Условие задания | Объясните, пожалуйста, по фрагменту о фильме «Пепел и алмаз», почему имя главного героя в нем пишется по-разному. Опирайтесь на пояснение, данное в скобках.

Фрагмент страницы |
|---|

В поисках аналогий, понятных и приемлемых для советской власти, М.М. Черненко и В.С. Колодяжная пытались опереться на роман М. Шолохова «Тихий Дон», подчеркивая, что:

«есть в трагедии Мацека Хелмицкого что-то общее с судьбой Григория Мелехова. Пусть различны обстоятельства времени и места, различны биографии и характеры, – их объединяет вина перед своим народом, искупить которую может только смерть» (Черненко, 1964).


«Мачек – человек запутавшийся, как и Григорий Мелихов, оказавшийся жертвой обстоятельств и окружающих его людей, смутно ощущавший свою ошибку и заплативший за нее жизнью. Вместе с тем Мачек и национально-польский тип героя, готового совершать безрассудно смелые поступки, не задумываясь над их практической целесообразностью и их идейным смыслом» (Колодяжная, 1974, с.34). (здесь и далее разночтения в написании имени главного героя «Пепла и алмаза» связаны с различными версиями русскоязычной транслитерации – А.Ф.).


Грубее и жестче эта же аналогия возникала в книге кинокритика Р.Н. Соболева: «к концу фильма Вайда отделяет человеческую накипь от подлинных людей и проводит в последнем пьяном полонезе всех, кто олицетворял собой старую уходящую Польшу. Вот за эти обломки прошлого и умрет на свалке Мацек. … Трагичность же смерти Мацека состоит в той же очевидной истине, что погибает не убежденный контрреволюционер, а обманутый, запутавшийся юноша, подлинное место которого – в рядах строителей новой Польши. Если искать параллели, то так же трагична судьба Григория Мелихова» (Соболев, 1967, с. 40, 43).

|---|

Исходные данные |
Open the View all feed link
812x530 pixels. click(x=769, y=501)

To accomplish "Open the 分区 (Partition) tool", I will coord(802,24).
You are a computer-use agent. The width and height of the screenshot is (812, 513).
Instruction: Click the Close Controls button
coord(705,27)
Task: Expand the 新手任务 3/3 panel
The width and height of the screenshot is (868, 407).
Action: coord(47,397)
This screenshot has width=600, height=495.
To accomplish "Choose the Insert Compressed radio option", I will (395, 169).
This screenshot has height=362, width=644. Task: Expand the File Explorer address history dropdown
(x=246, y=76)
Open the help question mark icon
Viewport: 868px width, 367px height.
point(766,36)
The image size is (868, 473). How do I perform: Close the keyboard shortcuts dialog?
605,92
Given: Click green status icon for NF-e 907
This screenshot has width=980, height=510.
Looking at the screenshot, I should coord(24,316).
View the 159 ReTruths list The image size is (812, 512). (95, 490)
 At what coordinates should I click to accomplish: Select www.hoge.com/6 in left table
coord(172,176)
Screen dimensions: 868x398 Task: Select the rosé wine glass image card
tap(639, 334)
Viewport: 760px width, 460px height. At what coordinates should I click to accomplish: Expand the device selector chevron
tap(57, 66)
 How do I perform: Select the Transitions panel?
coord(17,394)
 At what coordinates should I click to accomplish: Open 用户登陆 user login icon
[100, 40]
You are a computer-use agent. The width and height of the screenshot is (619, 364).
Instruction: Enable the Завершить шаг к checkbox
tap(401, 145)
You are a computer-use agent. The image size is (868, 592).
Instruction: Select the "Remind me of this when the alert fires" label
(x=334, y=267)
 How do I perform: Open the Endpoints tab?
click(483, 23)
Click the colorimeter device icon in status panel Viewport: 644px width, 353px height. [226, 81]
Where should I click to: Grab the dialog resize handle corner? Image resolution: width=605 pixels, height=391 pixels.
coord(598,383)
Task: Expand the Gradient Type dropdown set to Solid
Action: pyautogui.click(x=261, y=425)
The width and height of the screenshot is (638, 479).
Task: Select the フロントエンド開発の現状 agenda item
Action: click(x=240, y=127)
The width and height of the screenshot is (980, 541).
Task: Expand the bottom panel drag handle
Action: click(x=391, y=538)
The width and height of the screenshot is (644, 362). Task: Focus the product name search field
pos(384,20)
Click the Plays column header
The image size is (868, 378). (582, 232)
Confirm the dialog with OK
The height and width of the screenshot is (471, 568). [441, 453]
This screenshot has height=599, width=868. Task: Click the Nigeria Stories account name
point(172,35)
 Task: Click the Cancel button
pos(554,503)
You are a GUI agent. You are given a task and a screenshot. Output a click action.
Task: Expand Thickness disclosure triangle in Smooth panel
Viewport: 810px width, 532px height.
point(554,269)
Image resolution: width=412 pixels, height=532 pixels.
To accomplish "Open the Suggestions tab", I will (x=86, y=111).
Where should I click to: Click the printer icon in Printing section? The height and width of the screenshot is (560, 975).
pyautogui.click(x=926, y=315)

|---|

Результат задания | Разночтения в написании имени главного героя «Пепла и алмаза» связаны с различными версиями русскоязычной транслитерации. Так поясняет примечание в скобках после цитаты из книги Колодяжной.